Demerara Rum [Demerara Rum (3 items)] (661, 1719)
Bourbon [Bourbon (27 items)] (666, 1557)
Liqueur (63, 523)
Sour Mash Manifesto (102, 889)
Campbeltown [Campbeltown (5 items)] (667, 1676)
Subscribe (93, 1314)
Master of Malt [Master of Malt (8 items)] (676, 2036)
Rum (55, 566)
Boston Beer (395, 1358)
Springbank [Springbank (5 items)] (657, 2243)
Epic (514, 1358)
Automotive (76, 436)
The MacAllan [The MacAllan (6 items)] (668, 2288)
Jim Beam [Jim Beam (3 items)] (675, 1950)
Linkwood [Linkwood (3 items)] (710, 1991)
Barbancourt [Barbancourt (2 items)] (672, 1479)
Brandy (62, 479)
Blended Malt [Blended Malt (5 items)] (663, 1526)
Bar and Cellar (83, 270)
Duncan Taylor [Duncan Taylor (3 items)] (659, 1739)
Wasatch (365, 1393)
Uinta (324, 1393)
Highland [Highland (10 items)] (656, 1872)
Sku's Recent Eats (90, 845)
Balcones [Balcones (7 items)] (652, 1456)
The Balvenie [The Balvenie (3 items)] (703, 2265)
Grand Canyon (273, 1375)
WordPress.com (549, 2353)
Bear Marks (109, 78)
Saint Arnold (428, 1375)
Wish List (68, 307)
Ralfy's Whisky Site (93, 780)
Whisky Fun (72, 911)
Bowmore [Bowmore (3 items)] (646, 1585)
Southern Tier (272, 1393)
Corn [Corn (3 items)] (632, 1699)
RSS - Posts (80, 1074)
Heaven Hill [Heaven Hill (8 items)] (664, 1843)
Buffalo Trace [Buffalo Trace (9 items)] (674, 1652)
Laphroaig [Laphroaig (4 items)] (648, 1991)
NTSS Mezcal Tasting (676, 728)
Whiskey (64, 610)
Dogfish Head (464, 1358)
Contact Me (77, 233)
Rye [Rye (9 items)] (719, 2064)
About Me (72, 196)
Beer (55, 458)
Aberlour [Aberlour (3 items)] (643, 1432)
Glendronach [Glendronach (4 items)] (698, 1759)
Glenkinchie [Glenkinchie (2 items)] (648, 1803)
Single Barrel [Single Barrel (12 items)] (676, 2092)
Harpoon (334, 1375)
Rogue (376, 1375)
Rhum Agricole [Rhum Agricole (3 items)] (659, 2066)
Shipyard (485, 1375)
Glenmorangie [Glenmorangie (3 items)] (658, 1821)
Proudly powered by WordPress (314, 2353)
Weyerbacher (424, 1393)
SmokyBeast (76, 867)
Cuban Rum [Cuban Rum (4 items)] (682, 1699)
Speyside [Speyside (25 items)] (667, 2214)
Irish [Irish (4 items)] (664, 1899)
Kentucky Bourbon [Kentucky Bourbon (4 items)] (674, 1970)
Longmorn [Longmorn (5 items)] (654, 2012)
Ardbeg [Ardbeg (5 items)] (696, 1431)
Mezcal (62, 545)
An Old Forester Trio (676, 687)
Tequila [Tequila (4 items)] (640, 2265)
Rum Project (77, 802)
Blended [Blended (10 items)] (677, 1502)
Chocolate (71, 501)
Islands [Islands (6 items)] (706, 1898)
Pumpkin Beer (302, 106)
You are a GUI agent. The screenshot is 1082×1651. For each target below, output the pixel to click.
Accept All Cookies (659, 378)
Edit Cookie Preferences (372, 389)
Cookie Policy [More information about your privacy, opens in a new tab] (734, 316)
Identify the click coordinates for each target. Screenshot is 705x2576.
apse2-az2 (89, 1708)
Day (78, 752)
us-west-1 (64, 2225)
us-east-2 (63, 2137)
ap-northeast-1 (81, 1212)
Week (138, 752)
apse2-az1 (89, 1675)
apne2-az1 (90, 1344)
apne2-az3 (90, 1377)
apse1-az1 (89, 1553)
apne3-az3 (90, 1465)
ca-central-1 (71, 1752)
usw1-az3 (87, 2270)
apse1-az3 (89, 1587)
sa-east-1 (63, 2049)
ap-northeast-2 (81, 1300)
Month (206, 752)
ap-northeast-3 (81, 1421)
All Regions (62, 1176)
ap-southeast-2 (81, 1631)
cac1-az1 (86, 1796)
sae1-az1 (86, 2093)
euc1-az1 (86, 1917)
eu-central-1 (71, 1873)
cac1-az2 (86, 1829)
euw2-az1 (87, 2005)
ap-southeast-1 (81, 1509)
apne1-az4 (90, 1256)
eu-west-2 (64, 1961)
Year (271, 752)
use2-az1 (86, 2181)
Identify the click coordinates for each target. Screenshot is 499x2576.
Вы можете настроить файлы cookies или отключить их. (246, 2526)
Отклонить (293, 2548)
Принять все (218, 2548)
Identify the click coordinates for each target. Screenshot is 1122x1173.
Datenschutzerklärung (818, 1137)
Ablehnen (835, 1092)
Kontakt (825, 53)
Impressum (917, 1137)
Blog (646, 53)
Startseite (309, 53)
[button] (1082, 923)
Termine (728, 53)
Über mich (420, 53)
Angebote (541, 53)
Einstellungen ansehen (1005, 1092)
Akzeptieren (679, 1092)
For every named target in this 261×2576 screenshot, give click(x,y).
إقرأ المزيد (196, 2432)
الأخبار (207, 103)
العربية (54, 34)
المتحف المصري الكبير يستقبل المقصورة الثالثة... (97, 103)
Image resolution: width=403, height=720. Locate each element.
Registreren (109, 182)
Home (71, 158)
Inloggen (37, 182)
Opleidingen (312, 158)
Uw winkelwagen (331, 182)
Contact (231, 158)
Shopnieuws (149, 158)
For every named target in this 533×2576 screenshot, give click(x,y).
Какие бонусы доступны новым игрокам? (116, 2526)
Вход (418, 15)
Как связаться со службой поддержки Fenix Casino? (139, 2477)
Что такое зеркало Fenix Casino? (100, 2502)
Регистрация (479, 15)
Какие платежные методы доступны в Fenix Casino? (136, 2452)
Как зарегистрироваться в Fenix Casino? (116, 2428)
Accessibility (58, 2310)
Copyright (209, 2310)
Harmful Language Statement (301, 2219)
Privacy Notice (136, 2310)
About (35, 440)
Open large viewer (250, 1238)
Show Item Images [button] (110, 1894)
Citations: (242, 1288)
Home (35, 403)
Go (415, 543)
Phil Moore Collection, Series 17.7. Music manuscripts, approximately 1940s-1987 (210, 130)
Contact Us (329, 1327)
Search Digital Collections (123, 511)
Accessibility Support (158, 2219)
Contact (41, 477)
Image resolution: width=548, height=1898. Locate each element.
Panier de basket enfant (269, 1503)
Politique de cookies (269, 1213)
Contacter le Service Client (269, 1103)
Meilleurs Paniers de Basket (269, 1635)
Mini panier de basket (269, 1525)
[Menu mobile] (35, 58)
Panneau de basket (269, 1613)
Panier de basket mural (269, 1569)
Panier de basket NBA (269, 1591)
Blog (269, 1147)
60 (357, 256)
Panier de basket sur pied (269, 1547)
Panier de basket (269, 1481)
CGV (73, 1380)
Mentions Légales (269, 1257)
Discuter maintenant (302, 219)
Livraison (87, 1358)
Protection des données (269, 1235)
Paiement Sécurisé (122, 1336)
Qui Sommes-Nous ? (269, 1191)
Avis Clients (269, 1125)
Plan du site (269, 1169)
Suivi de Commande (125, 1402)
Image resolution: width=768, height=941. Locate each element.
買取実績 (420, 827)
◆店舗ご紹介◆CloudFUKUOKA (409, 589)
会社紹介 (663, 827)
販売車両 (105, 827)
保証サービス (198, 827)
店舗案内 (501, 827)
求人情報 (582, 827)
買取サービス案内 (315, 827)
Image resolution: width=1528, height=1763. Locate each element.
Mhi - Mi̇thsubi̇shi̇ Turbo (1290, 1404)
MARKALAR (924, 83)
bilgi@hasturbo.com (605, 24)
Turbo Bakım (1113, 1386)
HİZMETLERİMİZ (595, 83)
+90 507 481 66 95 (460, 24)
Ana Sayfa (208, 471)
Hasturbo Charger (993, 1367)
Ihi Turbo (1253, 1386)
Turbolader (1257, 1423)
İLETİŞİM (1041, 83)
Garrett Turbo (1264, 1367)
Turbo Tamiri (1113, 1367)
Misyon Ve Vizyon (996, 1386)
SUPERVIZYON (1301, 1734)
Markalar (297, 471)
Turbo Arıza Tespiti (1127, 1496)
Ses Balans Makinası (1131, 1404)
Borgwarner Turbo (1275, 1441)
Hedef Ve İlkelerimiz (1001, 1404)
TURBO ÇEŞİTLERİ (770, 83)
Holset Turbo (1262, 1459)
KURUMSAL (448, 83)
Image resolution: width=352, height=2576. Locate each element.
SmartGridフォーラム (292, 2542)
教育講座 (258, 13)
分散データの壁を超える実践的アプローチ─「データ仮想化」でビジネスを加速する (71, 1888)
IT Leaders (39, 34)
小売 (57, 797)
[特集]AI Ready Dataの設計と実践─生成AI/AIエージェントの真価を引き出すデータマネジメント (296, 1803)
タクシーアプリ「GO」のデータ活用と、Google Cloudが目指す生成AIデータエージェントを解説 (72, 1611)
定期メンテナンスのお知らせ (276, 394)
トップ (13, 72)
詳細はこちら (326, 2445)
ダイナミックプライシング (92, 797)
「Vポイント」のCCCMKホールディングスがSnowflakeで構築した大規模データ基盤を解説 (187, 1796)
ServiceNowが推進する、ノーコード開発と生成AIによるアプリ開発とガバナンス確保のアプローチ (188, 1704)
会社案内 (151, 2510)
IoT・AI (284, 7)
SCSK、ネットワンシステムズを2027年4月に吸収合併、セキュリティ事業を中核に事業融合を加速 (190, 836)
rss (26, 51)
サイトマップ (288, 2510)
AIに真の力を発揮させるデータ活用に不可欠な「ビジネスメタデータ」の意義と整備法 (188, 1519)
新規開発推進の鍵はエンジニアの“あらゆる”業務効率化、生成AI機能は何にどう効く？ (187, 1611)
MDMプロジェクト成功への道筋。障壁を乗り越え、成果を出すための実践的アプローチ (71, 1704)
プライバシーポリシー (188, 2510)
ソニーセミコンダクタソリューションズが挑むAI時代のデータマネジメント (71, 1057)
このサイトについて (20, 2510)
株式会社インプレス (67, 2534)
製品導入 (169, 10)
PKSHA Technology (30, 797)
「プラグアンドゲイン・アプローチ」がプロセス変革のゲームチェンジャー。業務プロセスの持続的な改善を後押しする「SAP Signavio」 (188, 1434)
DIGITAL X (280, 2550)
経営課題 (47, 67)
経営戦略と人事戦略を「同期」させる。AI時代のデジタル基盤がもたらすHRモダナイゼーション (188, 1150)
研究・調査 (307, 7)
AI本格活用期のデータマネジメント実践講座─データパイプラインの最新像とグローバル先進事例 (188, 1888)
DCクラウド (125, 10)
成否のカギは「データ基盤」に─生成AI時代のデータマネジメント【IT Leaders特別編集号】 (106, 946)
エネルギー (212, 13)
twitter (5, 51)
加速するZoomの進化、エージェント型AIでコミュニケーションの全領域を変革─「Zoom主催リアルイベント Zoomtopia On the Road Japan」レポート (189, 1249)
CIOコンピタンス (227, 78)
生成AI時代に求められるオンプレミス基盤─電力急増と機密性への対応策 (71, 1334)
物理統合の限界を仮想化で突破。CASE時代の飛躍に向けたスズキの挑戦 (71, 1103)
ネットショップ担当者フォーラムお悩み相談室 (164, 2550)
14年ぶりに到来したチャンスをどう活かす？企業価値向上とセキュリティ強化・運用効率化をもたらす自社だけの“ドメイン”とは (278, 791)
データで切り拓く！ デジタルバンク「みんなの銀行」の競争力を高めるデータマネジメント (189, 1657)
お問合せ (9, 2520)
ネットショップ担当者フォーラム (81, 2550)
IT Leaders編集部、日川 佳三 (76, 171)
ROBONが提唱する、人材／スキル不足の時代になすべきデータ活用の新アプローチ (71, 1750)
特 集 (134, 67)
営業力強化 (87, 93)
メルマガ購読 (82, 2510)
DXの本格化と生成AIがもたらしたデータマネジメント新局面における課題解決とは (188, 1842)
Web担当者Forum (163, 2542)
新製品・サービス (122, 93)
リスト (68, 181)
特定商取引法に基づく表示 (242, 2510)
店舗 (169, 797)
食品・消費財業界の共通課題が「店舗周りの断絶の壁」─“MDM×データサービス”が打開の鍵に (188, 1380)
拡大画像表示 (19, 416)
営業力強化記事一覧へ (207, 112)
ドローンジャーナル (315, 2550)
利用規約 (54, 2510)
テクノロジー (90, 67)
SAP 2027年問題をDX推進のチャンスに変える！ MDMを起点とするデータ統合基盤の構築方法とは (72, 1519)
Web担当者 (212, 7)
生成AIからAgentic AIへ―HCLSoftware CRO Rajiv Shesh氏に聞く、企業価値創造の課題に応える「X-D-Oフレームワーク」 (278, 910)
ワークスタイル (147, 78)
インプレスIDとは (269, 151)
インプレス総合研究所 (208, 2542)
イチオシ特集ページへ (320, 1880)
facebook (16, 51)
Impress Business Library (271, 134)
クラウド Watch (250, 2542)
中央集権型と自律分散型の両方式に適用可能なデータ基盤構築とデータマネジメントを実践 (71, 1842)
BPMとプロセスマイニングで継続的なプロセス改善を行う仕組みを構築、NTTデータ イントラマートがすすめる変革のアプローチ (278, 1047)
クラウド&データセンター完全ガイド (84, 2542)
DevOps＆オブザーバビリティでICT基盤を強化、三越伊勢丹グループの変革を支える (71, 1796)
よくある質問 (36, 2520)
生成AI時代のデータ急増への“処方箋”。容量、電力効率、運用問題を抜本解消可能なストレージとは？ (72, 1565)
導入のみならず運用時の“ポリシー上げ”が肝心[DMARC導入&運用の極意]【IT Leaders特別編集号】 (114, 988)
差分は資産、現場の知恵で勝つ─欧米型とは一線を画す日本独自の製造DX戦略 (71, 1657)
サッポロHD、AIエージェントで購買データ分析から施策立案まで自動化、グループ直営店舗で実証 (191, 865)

SET PROBLEM. Rewrite everything from the line containing "定期メンテナンスのお知らせ (276, 394)" down to the line containing "このサイトについて (20, 2510)", renaming "サイトマップ" to "サイト一覧" and leaving all else unchanged.

COMPLETE RESPONSE.
定期メンテナンスのお知らせ (276, 394)
トップ (13, 72)
詳細はこちら (326, 2445)
ダイナミックプライシング (92, 797)
「Vポイント」のCCCMKホールディングスがSnowflakeで構築した大規模データ基盤を解説 (187, 1796)
ServiceNowが推進する、ノーコード開発と生成AIによるアプリ開発とガバナンス確保のアプローチ (188, 1704)
会社案内 (151, 2510)
IoT・AI (284, 7)
SCSK、ネットワンシステムズを2027年4月に吸収合併、セキュリティ事業を中核に事業融合を加速 (190, 836)
rss (26, 51)
サイト一覧 (288, 2510)
AIに真の力を発揮させるデータ活用に不可欠な「ビジネスメタデータ」の意義と整備法 (188, 1519)
新規開発推進の鍵はエンジニアの“あらゆる”業務効率化、生成AI機能は何にどう効く？ (187, 1611)
MDMプロジェクト成功への道筋。障壁を乗り越え、成果を出すための実践的アプローチ (71, 1704)
プライバシーポリシー (188, 2510)
ソニーセミコンダクタソリューションズが挑むAI時代のデータマネジメント (71, 1057)
このサイトについて (20, 2510)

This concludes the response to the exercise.